Learning from the mishandled 2015 outbreak, the KCDC is taking no risks and checking in with the 23 passengers who took the cab after the patient. But Jeon Byung-ryul, a former KCDC director, said the likelihood of the driver spreading the virus to other passengers is low.

“Our experience in 2015 tells us that the virus usually spreads in hospitals to patients who have weak immune systems due to their underlying conditions,” Jeon said on a CBS radio show on Tuesday. “We didn’t have a single case of infection among those who were identified to have possibly had contact with infected people outside of hospitals.”

Jeon noted the 2009 swine flu case as another example of an outbreak contained mostly in hospitals. “The swine flu virus is more infectious than the MERS virus,” he said, “but a lot of people who got on the same bus as those infected with swine flu didn’t get infected.”

Yet another example, he said, are two cases of MERS in the United States in 2014. “The U.S. Centers for Disease Control and Prevention inspected all the people who were on the same planes as the two infected people, but it did not find a single person infected just because they were on the same flights,” he said. “Looking at these records, the possibility of these people catching the virus by riding in the same vehicle can be said to be quite low.”

Among those who were on the same flight as the patient, 115 were foreigners, and of them, 64 have been confirmed by authorities to be in Seoul. The city government said on Tuesday that it was able to get in touch with 44 of them and informed them that they would be contacted regularly throughout the day for up to two weeks to see if they show any symptoms of MERS.

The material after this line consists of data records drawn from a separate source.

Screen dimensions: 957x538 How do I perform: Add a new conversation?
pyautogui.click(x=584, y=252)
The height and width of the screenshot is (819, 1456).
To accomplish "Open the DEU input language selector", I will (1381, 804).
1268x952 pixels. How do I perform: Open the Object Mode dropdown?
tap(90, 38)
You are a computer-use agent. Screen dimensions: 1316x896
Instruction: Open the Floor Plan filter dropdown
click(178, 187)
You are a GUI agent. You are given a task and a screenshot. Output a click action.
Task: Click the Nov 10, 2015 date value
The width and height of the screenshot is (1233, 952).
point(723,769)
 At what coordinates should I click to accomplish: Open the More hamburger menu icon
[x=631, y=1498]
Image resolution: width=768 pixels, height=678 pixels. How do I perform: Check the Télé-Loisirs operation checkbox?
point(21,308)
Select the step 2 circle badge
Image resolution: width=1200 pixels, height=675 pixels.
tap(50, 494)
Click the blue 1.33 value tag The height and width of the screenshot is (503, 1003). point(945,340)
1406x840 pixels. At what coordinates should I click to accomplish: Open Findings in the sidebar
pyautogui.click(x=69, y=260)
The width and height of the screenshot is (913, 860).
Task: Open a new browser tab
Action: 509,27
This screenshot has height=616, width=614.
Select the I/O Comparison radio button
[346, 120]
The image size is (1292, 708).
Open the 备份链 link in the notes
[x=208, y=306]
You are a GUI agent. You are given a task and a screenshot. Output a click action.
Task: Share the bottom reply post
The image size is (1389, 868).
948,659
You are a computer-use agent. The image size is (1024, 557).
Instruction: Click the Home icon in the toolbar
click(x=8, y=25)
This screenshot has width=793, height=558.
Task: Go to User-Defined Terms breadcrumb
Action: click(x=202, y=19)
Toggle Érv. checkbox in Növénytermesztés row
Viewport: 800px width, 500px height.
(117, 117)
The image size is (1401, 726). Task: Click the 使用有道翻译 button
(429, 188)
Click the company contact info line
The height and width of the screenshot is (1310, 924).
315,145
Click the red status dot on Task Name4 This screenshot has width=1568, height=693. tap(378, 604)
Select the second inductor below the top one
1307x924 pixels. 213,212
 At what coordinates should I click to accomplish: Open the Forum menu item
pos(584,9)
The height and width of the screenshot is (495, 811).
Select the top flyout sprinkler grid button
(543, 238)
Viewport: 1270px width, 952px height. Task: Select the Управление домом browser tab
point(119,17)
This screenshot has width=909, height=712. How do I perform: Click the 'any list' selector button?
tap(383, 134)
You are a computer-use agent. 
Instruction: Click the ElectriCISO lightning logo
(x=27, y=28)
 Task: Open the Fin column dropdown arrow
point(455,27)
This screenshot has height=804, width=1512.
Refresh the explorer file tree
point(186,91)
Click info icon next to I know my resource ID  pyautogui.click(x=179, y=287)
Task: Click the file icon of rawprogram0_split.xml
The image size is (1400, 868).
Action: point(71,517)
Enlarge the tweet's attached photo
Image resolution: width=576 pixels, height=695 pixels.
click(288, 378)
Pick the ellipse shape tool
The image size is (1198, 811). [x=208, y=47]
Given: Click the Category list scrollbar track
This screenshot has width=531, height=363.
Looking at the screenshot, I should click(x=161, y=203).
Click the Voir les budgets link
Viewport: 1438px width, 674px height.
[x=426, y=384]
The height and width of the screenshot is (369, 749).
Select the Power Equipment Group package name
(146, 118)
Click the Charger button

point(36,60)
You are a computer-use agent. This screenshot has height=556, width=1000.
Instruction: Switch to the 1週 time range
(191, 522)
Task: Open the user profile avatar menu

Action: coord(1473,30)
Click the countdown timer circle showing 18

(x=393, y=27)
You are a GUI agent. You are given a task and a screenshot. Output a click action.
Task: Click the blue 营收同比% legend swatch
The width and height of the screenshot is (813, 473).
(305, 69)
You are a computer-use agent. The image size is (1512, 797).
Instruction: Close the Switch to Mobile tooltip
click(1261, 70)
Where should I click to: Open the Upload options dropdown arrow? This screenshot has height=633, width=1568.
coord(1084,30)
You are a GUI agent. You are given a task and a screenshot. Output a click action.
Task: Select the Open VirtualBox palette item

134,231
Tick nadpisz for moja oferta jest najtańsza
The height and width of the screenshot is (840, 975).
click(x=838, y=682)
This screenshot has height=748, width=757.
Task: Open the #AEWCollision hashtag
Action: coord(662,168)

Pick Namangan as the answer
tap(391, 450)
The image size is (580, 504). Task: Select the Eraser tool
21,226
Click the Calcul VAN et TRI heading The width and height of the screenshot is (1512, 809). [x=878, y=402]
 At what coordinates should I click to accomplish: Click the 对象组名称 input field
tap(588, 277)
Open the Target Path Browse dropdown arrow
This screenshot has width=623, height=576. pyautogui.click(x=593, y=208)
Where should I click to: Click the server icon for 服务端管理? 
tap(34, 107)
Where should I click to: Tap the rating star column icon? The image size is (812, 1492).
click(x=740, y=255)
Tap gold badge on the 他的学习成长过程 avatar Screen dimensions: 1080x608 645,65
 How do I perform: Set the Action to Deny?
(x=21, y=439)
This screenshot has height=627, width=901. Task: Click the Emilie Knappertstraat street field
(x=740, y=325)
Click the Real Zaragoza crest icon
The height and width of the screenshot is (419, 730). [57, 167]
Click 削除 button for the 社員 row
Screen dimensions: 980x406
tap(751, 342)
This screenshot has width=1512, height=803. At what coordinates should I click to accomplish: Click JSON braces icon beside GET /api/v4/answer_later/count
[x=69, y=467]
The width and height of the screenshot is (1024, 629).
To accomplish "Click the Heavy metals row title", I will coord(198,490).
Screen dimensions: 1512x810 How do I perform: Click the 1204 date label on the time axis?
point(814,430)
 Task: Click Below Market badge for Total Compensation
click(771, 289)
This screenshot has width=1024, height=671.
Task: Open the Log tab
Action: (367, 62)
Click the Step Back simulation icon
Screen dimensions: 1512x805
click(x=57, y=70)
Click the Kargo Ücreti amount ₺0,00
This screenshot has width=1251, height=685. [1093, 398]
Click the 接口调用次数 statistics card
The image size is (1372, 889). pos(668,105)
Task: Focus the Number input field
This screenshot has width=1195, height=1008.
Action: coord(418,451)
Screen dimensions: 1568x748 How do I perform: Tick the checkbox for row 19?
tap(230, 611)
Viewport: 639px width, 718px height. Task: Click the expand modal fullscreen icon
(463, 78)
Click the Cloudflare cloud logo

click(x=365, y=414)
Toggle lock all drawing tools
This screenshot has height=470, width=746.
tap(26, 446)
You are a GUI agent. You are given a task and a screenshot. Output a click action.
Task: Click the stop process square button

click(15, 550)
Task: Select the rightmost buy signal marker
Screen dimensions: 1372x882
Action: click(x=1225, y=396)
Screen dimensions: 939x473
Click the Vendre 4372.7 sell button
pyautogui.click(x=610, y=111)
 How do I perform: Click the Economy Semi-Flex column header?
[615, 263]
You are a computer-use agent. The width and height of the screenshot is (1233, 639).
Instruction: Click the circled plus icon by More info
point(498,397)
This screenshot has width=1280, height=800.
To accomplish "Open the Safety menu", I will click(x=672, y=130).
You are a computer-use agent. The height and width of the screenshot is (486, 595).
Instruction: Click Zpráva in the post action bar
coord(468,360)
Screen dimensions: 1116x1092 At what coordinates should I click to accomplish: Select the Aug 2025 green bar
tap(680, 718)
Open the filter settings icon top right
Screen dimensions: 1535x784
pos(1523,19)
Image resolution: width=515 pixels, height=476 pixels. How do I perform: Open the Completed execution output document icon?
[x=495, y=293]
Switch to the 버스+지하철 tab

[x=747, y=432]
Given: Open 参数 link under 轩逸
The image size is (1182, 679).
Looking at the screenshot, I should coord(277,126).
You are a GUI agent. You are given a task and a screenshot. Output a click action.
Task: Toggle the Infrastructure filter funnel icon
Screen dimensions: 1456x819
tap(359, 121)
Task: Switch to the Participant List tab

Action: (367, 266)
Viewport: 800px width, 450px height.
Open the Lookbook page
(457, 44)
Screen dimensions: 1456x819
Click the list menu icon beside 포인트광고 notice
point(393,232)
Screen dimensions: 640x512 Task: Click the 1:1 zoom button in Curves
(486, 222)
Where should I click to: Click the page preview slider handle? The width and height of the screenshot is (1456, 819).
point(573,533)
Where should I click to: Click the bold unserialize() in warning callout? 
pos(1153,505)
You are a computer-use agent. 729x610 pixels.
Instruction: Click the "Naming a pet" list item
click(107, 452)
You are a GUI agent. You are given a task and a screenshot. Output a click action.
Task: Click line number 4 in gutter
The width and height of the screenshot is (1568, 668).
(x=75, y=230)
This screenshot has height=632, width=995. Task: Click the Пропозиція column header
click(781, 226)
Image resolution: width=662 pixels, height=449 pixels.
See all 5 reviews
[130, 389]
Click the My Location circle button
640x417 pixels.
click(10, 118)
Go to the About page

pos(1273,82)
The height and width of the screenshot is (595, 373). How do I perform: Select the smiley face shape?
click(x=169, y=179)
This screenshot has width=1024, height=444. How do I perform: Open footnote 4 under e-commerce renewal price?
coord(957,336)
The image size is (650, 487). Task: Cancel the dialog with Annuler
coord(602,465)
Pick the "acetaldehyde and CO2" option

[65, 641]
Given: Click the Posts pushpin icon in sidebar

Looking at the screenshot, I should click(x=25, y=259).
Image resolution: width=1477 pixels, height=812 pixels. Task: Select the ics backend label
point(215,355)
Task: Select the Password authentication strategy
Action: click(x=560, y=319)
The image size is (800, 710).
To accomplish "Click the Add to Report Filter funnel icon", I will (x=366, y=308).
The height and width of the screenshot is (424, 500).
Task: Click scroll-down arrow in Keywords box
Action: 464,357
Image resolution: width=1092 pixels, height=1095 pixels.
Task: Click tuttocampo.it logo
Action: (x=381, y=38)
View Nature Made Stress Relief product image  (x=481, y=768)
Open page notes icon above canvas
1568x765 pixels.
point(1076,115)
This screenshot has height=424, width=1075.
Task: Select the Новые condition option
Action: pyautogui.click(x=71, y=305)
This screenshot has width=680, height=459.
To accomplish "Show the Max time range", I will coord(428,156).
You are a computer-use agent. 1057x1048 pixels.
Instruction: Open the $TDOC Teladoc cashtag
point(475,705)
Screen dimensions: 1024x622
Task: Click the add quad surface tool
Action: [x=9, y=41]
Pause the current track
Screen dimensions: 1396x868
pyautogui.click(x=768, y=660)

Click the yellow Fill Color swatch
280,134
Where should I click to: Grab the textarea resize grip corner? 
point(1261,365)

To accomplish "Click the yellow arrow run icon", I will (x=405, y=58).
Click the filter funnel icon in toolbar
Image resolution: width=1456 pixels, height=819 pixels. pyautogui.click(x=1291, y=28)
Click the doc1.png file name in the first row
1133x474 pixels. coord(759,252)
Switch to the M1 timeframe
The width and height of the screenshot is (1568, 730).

“We will try to reach the remaining 20 in the city,” Na Baek-ju, head of the citizens’ health bureau in the Seoul government, said in a news conference at City Hall on Tuesday. “We are cooperating with local district offices and also embassies to try to contact these foreigners.”

About 50 foreigners who were on the same flight as the infected man are believed to be staying outside of Seoul, and authorities are trying to identify their whereabouts, the KCDC said on Monday.

The Seoul Metropolitan Government has provided a number of briefings since the MERS case was confirmed on Saturday, but there have been some inconsistencies with some information pushed by the central government.

“The patient said he visited a hospital in Kuwait twice,” an epidemiologist affiliated with the Seoul government said in a meeting at City Hall with Mayor Park Won-soon that was broadcast live on his Facebook account on Sunday. But the report varied with the KCDC’s account, which said the man visited a hospital in Kuwait just once when he was there from Aug. 16 to Sept. 6.

The epidemiologist also said that the man asked his wife to come pick him up at the airport but told her to wear a mask. And instead of getting in the car with his wife, the man called a cab to go to a hospital in southern Seoul - information that the KCDC had not revealed at the time.

After the City Hall meeting was broadcast live, the public began to question if the man had known when he arrived at the airport that he might have MERS and intentionally did not tell a quarantine official at the airport.

The KCDC held a news conference on Monday to clarify that the man had visited a hospital in Kuwait twice and did ask his wife to wear a mask “because his acquaintance, a doctor, had advised him so when they talked before,” a KCDC official said. “But epidemiological surveys are not all about what the patient said - you need to match the statements with medical records and facts.”

Both the KCDC and Seoul city government denied that they were in discord regarding their epidemiological survey of the MERS case. “We are currently conducting the epidemiological survey together with the Seoul city government,” the KCDC official said. “It’s not that we have different information, but the KCDC was waiting to check the facts before making an announcement on the findings.”

“There is no discord with the health authorities,” a Seoul city official said in a news conference on Tuesday. “The purpose of the live-broadcast meeting on Sunday was for the mayor to receive updates and reports on the city’s response to the case.”